HOW TO COMPLETE THIS TASK
An acceptable response holds only the line containing "Screen dimensions: 713x1568" and every line after it to the end of the records, each reproduced exactly.

RECORDS FOR THIS TASK
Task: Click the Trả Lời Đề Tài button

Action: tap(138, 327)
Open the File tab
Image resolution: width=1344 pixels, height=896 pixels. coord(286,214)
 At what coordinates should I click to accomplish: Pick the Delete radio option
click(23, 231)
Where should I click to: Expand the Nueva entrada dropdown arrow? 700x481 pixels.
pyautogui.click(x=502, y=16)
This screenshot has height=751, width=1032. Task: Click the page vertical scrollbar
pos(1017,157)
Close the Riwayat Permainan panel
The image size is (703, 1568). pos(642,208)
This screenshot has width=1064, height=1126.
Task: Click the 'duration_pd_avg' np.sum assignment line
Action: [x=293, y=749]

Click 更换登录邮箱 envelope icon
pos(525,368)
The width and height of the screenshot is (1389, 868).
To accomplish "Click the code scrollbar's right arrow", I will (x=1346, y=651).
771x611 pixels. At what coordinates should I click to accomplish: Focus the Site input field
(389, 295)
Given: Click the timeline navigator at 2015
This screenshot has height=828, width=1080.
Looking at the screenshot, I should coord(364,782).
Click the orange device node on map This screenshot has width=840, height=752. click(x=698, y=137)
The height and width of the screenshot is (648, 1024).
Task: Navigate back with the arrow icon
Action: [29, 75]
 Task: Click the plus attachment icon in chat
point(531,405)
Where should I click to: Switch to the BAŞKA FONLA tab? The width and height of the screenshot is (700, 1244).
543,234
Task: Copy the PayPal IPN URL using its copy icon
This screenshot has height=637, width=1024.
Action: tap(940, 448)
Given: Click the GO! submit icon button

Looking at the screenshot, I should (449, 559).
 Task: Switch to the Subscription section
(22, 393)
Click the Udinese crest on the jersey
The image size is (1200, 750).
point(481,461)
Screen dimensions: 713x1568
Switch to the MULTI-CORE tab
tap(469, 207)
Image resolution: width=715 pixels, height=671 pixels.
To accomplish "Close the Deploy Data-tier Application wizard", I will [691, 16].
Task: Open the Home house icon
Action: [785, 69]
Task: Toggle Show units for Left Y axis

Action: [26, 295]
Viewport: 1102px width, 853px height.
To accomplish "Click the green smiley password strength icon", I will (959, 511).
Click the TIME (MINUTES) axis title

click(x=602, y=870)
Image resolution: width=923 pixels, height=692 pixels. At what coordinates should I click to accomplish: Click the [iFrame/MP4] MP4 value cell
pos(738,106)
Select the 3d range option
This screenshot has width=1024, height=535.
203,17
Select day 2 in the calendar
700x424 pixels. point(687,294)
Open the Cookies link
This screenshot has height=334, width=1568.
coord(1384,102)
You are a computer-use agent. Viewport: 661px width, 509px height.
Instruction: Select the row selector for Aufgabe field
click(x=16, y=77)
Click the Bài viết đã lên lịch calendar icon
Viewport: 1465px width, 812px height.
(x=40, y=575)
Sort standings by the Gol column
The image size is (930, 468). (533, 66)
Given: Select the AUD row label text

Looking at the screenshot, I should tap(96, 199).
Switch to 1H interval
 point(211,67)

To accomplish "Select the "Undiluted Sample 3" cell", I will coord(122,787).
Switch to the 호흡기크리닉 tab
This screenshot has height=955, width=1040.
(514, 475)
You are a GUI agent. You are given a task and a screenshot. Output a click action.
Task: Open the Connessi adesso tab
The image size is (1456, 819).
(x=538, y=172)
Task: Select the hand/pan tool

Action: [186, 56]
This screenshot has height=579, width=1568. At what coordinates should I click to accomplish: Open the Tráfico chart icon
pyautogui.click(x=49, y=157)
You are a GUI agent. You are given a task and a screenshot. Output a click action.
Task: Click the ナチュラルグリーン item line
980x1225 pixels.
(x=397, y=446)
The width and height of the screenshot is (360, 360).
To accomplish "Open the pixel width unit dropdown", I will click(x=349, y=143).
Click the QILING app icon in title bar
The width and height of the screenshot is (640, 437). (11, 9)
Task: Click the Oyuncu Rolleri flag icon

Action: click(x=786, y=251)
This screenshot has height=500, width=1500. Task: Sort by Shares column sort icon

TASK RESPONSE
Screen dimensions: 713x1568
Switch to the MULTI-CORE tab
tap(469, 207)
Image resolution: width=715 pixels, height=671 pixels.
To accomplish "Close the Deploy Data-tier Application wizard", I will [691, 16].
Task: Open the Home house icon
Action: [785, 69]
Task: Toggle Show units for Left Y axis

Action: [26, 295]
Viewport: 1102px width, 853px height.
To accomplish "Click the green smiley password strength icon", I will (959, 511).
Click the TIME (MINUTES) axis title

click(x=602, y=870)
Image resolution: width=923 pixels, height=692 pixels. At what coordinates should I click to accomplish: Click the [iFrame/MP4] MP4 value cell
pos(738,106)
Select the 3d range option
This screenshot has width=1024, height=535.
203,17
Select day 2 in the calendar
700x424 pixels. point(687,294)
Open the Cookies link
This screenshot has height=334, width=1568.
coord(1384,102)
You are a computer-use agent. Viewport: 661px width, 509px height.
Instruction: Select the row selector for Aufgabe field
click(x=16, y=77)
Click the Bài viết đã lên lịch calendar icon
Viewport: 1465px width, 812px height.
(x=40, y=575)
Sort standings by the Gol column
The image size is (930, 468). (533, 66)
Given: Select the AUD row label text

Looking at the screenshot, I should tap(96, 199).
Switch to 1H interval
 point(211,67)

To accomplish "Select the "Undiluted Sample 3" cell", I will coord(122,787).
Switch to the 호흡기크리닉 tab
This screenshot has height=955, width=1040.
(514, 475)
You are a GUI agent. You are given a task and a screenshot. Output a click action.
Task: Open the Connessi adesso tab
The image size is (1456, 819).
(x=538, y=172)
Task: Select the hand/pan tool

Action: [186, 56]
This screenshot has height=579, width=1568. At what coordinates should I click to accomplish: Open the Tráfico chart icon
pyautogui.click(x=49, y=157)
You are a GUI agent. You are given a task and a screenshot. Output a click action.
Task: Click the ナチュラルグリーン item line
980x1225 pixels.
(x=397, y=446)
The width and height of the screenshot is (360, 360).
To accomplish "Open the pixel width unit dropdown", I will click(x=349, y=143).
Click the QILING app icon in title bar
The width and height of the screenshot is (640, 437). (11, 9)
Task: Click the Oyuncu Rolleri flag icon

Action: click(x=786, y=251)
This screenshot has height=500, width=1500. Task: Sort by Shares column sort icon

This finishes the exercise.